Records from a dataset
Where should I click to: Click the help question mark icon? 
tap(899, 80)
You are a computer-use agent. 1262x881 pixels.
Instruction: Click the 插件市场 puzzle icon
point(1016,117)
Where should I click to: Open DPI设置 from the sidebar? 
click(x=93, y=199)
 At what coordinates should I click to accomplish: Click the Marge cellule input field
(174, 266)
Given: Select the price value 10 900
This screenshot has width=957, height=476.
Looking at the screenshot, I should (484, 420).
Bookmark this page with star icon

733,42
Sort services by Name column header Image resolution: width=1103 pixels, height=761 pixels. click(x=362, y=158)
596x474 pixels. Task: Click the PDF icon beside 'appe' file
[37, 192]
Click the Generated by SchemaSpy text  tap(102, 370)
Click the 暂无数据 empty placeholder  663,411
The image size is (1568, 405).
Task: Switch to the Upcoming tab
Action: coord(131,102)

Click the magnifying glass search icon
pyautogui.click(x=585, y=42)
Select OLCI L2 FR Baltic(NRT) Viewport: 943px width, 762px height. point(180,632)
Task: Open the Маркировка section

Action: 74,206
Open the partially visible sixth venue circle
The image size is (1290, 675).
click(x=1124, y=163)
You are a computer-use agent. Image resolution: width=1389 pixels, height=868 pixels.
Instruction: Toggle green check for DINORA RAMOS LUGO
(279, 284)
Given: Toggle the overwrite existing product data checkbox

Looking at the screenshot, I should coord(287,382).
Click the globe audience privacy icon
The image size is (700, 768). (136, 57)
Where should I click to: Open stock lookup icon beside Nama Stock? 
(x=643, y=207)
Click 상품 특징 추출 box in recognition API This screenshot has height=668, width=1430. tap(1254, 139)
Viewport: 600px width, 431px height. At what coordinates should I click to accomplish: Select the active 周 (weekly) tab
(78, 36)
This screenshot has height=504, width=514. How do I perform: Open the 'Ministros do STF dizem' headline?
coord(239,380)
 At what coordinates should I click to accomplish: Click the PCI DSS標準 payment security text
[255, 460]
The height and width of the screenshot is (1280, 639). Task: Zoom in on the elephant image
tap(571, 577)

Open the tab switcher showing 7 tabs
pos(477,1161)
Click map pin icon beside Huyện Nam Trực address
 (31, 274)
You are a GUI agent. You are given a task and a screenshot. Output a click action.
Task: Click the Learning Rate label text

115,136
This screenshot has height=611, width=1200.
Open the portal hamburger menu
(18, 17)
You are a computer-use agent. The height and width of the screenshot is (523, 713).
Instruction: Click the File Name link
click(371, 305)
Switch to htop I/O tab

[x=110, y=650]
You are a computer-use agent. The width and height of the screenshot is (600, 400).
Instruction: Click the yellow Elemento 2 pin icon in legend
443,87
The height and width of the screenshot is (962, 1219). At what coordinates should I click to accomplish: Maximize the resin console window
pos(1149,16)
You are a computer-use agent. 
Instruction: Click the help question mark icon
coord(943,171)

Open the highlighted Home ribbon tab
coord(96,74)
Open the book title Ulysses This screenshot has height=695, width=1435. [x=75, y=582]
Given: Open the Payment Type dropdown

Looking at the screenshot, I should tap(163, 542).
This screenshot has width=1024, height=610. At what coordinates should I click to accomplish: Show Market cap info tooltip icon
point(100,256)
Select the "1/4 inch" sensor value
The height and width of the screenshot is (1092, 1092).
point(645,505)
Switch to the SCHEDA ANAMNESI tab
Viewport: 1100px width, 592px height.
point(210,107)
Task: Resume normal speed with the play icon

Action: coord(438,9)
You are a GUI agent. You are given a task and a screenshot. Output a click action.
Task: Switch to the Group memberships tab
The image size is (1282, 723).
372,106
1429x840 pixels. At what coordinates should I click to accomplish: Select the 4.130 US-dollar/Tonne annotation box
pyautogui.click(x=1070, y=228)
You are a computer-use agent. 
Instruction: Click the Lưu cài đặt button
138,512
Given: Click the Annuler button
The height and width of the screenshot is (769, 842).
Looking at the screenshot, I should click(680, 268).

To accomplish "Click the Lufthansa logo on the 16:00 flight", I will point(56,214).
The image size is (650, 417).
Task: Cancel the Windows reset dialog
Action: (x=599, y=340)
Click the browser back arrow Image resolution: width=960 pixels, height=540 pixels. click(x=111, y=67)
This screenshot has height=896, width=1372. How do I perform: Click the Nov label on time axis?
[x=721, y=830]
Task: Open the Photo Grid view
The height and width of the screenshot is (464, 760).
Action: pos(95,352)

Work task ▸
Write out every line from the records above, word for word.

Answer to the problem ▸
Where should I click to: Click the help question mark icon? 
tap(899, 80)
You are a computer-use agent. 1262x881 pixels.
Instruction: Click the 插件市场 puzzle icon
point(1016,117)
Where should I click to: Open DPI设置 from the sidebar? 
click(x=93, y=199)
 At what coordinates should I click to accomplish: Click the Marge cellule input field
(174, 266)
Given: Select the price value 10 900
This screenshot has width=957, height=476.
Looking at the screenshot, I should (484, 420).
Bookmark this page with star icon

733,42
Sort services by Name column header Image resolution: width=1103 pixels, height=761 pixels. click(x=362, y=158)
596x474 pixels. Task: Click the PDF icon beside 'appe' file
[37, 192]
Click the Generated by SchemaSpy text  tap(102, 370)
Click the 暂无数据 empty placeholder  663,411
The image size is (1568, 405).
Task: Switch to the Upcoming tab
Action: coord(131,102)

Click the magnifying glass search icon
pyautogui.click(x=585, y=42)
Select OLCI L2 FR Baltic(NRT) Viewport: 943px width, 762px height. point(180,632)
Task: Open the Маркировка section

Action: 74,206
Open the partially visible sixth venue circle
The image size is (1290, 675).
click(x=1124, y=163)
You are a computer-use agent. Image resolution: width=1389 pixels, height=868 pixels.
Instruction: Toggle green check for DINORA RAMOS LUGO
(279, 284)
Given: Toggle the overwrite existing product data checkbox

Looking at the screenshot, I should coord(287,382).
Click the globe audience privacy icon
The image size is (700, 768). (136, 57)
Where should I click to: Open stock lookup icon beside Nama Stock? 
(x=643, y=207)
Click 상품 특징 추출 box in recognition API This screenshot has height=668, width=1430. tap(1254, 139)
Viewport: 600px width, 431px height. At what coordinates should I click to accomplish: Select the active 周 (weekly) tab
(78, 36)
This screenshot has height=504, width=514. How do I perform: Open the 'Ministros do STF dizem' headline?
coord(239,380)
 At what coordinates should I click to accomplish: Click the PCI DSS標準 payment security text
[255, 460]
The height and width of the screenshot is (1280, 639). Task: Zoom in on the elephant image
tap(571, 577)

Open the tab switcher showing 7 tabs
pos(477,1161)
Click map pin icon beside Huyện Nam Trực address
 (31, 274)
You are a GUI agent. You are given a task and a screenshot. Output a click action.
Task: Click the Learning Rate label text

115,136
This screenshot has height=611, width=1200.
Open the portal hamburger menu
(18, 17)
You are a computer-use agent. The height and width of the screenshot is (523, 713).
Instruction: Click the File Name link
click(371, 305)
Switch to htop I/O tab

[x=110, y=650]
You are a computer-use agent. The width and height of the screenshot is (600, 400).
Instruction: Click the yellow Elemento 2 pin icon in legend
443,87
The height and width of the screenshot is (962, 1219). At what coordinates should I click to accomplish: Maximize the resin console window
pos(1149,16)
You are a computer-use agent. 
Instruction: Click the help question mark icon
coord(943,171)

Open the highlighted Home ribbon tab
coord(96,74)
Open the book title Ulysses This screenshot has height=695, width=1435. [x=75, y=582]
Given: Open the Payment Type dropdown

Looking at the screenshot, I should tap(163, 542).
This screenshot has width=1024, height=610. At what coordinates should I click to accomplish: Show Market cap info tooltip icon
point(100,256)
Select the "1/4 inch" sensor value
The height and width of the screenshot is (1092, 1092).
point(645,505)
Switch to the SCHEDA ANAMNESI tab
Viewport: 1100px width, 592px height.
point(210,107)
Task: Resume normal speed with the play icon

Action: coord(438,9)
You are a GUI agent. You are given a task and a screenshot. Output a click action.
Task: Switch to the Group memberships tab
The image size is (1282, 723).
372,106
1429x840 pixels. At what coordinates should I click to accomplish: Select the 4.130 US-dollar/Tonne annotation box
pyautogui.click(x=1070, y=228)
You are a computer-use agent. 
Instruction: Click the Lưu cài đặt button
138,512
Given: Click the Annuler button
The height and width of the screenshot is (769, 842).
Looking at the screenshot, I should click(680, 268).

To accomplish "Click the Lufthansa logo on the 16:00 flight", I will point(56,214).
The image size is (650, 417).
Task: Cancel the Windows reset dialog
Action: (x=599, y=340)
Click the browser back arrow Image resolution: width=960 pixels, height=540 pixels. click(x=111, y=67)
This screenshot has height=896, width=1372. How do I perform: Click the Nov label on time axis?
[x=721, y=830]
Task: Open the Photo Grid view
The height and width of the screenshot is (464, 760).
Action: pos(95,352)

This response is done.